■ Task brief
The lines to print are the one containing "Click the 調整をリセット" and every line after it through the end of the entries below. Print them exactly and nothing else.

*** Opening of Extracted information ***

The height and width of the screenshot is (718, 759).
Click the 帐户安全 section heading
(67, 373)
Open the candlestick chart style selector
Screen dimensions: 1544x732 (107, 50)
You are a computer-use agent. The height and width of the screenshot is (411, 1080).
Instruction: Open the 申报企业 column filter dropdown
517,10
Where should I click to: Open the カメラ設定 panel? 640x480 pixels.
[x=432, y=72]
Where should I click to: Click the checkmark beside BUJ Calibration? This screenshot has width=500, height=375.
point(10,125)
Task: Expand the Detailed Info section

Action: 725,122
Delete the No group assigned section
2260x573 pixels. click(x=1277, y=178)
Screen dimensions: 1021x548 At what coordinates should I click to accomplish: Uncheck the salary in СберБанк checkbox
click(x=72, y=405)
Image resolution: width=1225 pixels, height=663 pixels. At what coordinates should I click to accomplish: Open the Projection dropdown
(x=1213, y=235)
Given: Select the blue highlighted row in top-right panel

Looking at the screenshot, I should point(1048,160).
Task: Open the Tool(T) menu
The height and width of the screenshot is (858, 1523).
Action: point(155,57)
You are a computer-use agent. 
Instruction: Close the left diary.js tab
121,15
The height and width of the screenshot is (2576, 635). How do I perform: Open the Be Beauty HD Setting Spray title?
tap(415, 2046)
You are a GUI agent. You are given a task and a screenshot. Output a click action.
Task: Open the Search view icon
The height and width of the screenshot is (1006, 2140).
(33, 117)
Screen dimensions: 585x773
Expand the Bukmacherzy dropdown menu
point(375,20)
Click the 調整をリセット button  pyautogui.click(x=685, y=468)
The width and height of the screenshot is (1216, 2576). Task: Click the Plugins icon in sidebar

*** Close of Extracted information ***

■ Output below
Click the 調整をリセット button  pyautogui.click(x=685, y=468)
The width and height of the screenshot is (1216, 2576). Task: Click the Plugins icon in sidebar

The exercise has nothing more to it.